Artigo:
........
A presidente da Cáritas Portuguesa diz que a inflação fez disparar as despesas das instituições, e duvida que os 75 milhões anunciados recentemente pelo Governo para o setor social sejam suficientes. A agravar a situação está o atraso no pagamento de apoios que lhes são devidos, para que assegurem respostas de emergência – como está a acontecer na Cáritas diocesana de Beja.
Em entrevista à Renascença, Rita Valadas lembra ainda que muitos portugueses vivem no limiar da pobreza, apesar de trabalharem, o que exige medidas estruturais e não “paliativas”, como considera serem os recentes apoios de 125 e 240 euros atribuídos pelo executivo.
Esta responsável também receia que continuem a aumentar os pedidos de ajuda, nomeadamente da classe média.
Na leitura que divulgou em novembro sobre a crise social do país, a Cáritas retratou as principais dificuldades, alertando que enfrentamos um final de ano e um início de 2023 "muito preocupante". O Orçamento de Estado que entretanto foi aprovado, e as medidas que têm vindo a ser anunciadas pelo governo, parecem-lhe suficientes?
Essa nota que fizemos em novembro está atualíssima! Estamos, de facto, a enfrentar um fim de ano muito difícil, com as pessoas muito desalentadas, e do ponto de vista financeiro, com muito ainda em aberto. Há oscilações económicas, mas não melhoram a situação das pessoas.
........
Enunciado 1:
Segundo o artigo sobre a Cáritas, quanto anunciou recentemente o Governo para o setor social?
Enunciado 2:
Transcreva do artigo sobre a Cáritas tudo o que vai de "Em entrevista à" até "da classe média.".
Os registos que se seguem vêm de outra fonte.

Material fornecido:
........
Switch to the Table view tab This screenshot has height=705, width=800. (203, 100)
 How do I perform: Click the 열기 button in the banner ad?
........
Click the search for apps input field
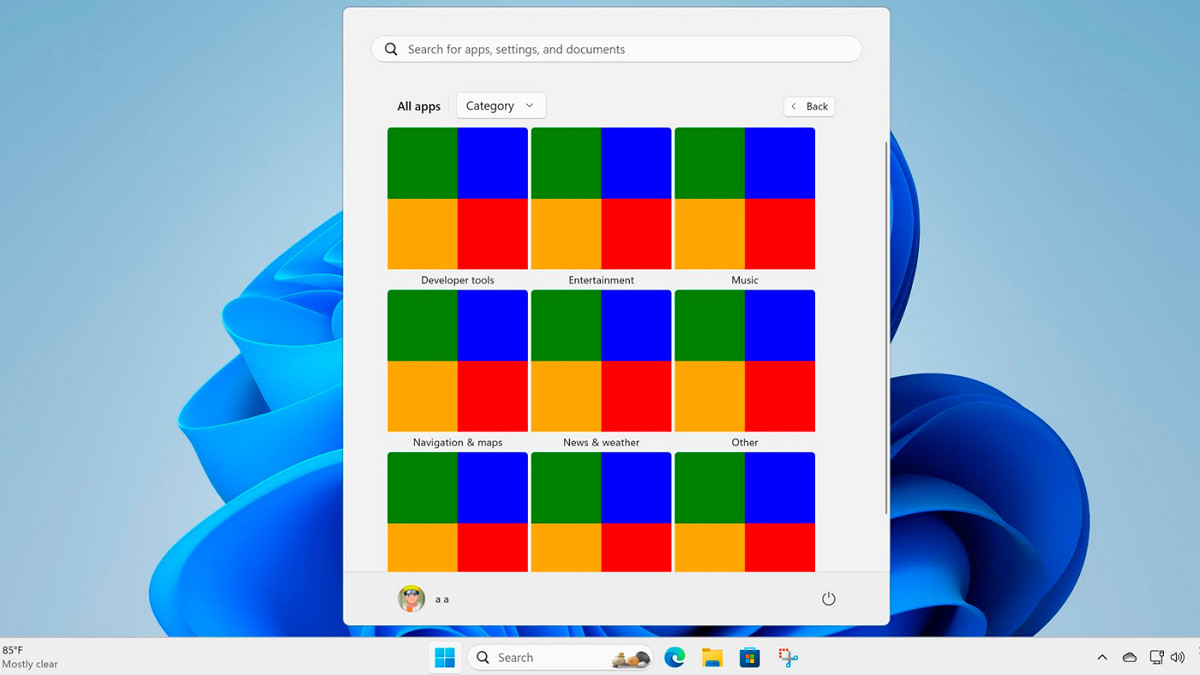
........
Resposta correta 1:
75 milhões.

Resposta correta 2:
Em entrevista à Renascença, Rita Valadas lembra ainda que muitos portugueses vivem no limiar da pobreza, apesar de trabalharem, o que exige medidas estruturais e não “paliativas”, como considera serem os recentes apoios de 125 e 240 euros atribuídos pelo executivo.
Esta responsável também receia que continuem a aumentar os pedidos de ajuda, nomeadamente da classe média.